It seems that the problem is not with the OPTIONALs per se, but has something to do with the property path expression confusing the query planner, so that the properties in the OPTIONAL blocks are looked up indepedently (which is not performant).
Upvotes: 3
Views: 1095
Reputation: 51
Marklogic 8 seems to have a performance issue with property paths using *
. Try replacing
?type (rdfs:subClassOf)* gj:Country .
with
{
BIND(gj:Country AS ?type)
} UNION {
?type (rdfs:subClassOf)+ gj:Country .
}
Upvotes: 0
Reputation: 958
The query optimizer relies on using statistics to determine the best order for operations. Often there will be a restrictive triple pattern that can be used to restrict further operations using a scatter join.
In your case, the statistics don't provide such an obvious restrictive triple pattern. You can see by looking in the triple value statistics output that the string "US" occurs 2061783 times as an object - so that's not terribly restrictive.

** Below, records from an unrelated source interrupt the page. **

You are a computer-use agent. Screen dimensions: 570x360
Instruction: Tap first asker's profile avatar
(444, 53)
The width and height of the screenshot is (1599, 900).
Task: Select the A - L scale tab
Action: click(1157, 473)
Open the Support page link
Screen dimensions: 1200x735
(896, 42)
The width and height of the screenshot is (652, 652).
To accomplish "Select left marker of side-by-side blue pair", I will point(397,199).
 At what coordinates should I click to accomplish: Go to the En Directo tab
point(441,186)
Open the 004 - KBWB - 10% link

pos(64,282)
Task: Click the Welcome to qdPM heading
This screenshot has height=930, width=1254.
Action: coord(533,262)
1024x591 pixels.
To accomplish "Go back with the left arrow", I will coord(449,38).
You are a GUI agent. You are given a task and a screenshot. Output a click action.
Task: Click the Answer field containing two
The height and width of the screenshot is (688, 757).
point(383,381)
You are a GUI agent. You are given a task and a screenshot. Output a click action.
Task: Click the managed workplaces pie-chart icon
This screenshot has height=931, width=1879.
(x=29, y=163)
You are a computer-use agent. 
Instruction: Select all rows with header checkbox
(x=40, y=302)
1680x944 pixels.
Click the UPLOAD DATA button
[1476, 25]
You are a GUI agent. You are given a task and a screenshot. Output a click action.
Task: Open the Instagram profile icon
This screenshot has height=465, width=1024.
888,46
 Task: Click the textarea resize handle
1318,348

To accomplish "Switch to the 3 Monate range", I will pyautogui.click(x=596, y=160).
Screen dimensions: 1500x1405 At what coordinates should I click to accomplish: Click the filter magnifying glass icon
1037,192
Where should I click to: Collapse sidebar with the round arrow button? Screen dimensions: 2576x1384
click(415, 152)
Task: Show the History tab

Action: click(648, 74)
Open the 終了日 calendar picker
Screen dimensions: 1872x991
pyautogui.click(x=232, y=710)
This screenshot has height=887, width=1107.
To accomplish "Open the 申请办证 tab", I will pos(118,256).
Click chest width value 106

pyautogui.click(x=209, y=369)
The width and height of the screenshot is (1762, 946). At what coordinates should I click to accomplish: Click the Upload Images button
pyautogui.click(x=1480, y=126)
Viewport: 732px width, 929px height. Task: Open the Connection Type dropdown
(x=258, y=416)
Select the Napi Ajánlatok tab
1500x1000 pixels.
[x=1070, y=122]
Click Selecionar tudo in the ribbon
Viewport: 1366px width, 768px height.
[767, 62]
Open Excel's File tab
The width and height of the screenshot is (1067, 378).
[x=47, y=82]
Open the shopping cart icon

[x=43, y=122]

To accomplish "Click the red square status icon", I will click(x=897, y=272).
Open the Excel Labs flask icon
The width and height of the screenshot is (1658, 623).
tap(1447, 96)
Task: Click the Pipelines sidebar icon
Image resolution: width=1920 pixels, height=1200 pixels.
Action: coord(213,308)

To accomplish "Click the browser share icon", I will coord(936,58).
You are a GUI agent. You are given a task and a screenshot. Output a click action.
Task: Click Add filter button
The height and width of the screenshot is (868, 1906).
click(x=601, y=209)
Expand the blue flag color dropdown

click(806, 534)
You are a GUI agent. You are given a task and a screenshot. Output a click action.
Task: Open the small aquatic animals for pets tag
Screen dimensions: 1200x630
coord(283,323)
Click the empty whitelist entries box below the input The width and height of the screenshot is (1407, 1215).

The gj:Country IRI is restrictive (179 times in the object position), but unfortunately you need to use that on the right hand side of a transitive closure operator. It's very hard to predict how many results a transitive closure operator will return, as it depends a great deal on the actual data.
You'll find that using a property path like the one below will allow MarkLogic to avoid the zero-or-one operator, which may be a small performance boost:
?this_0 a/rdfs:subClassOf* gj:Country .
Going further if you know that (for instance) there is only one gj:Country with the country code of "US", you could add a limit to that part of the query to give the optimizer hints of how to treat the query, ie:
select * {
{
select * {
?this_0 a/rdfs:subClassOf* gj:Country .
?this_0 gn:countryCode 'US' .
} limit 1
}
OPTIONAL { ?this_0 gj:cscId ?cscId_3 }
}
Upvotes: 5